Atlantic Monthly Goes Cosmo
Last night I sat down with my fat new Atlantic Monthly, which I just started getting at home a couple of months ago, convinced that I needed more super smart writing about the world in my life. I couldn’t stop myself from digging right into a story that seemed completely out of place in these fancy pants pages, Lori Gottlieb’s piece about why women should just marry the first dork that seems halfway decent, so they can have a nice, safe, thoroughly boring family life. Settling is the smart thing to do, says Gottlieb, and she weighs in as an authority on the subject, having had a child on her own and then, apparently, spent the following months and years having mate-envy at the park. See, if she had a husband, he would watch the kid for 20 minutes while she ate lunch and chatted with the other moms. And that, apparently, is worth compromising what she now considers rather foolish standards in mate selection. This includes seeking someone at least as intelligent as yourself who is decent to waiters.

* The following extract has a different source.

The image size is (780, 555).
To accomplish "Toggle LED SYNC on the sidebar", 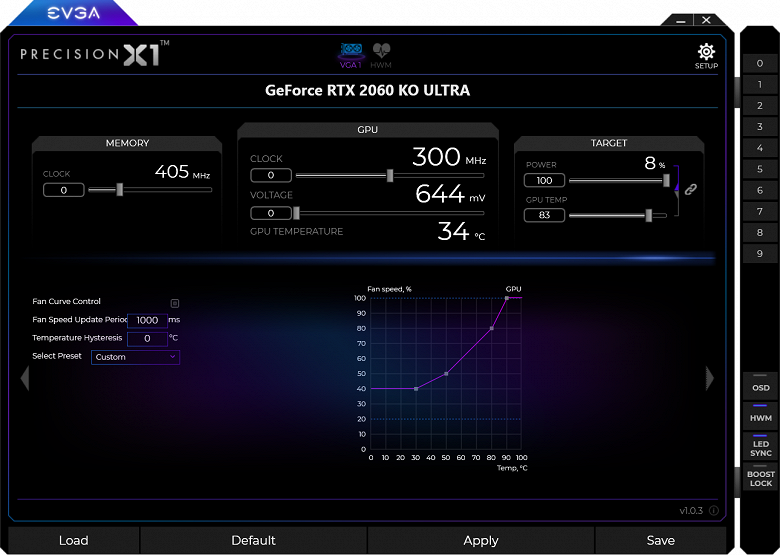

Full disclosure: I’m a single mom, never married, who passed on a couple of opportunities to settle. And my kid is almost four years old and I have no regrets. Mostly I look at the mated Moms and Dads at the park and think, huh, is he having an affair? Or is she? And who will instigate the divorce? I know, cynical right? And really, only half of marriages end in divorce.
But because I’m so happy with my choice, Gottlieb’s piece was particularly grating to me, both the point it was making and its fluffy, girly, pop culture tenor. Also, I have a memoir coming out in June on single motherhood, and I was struck with the fear that if I were so lucky as to be reviewed in the New York Times, they’d probably choose Gottlieb to do it. And she’d impose her own Daddy-lust on my very different story and trash me. Because that’s what critics do. I should know.
In that spirit, the first thing I did this morning was send an irate email to my friend Sara Catania, a journalist — and of late, a memoirist, working on a book for Farrar, Straus and Giroux — in LA. I knew she’d have something smart to say once she read the piece, but I didn’t realize she’d already written it and posted it on her blog, SeeHowWeAre. And it’s a great read. So check it out here.
Posted on Monday, February 11th, 2008
Under: On the Bedside Table | 1 Comment »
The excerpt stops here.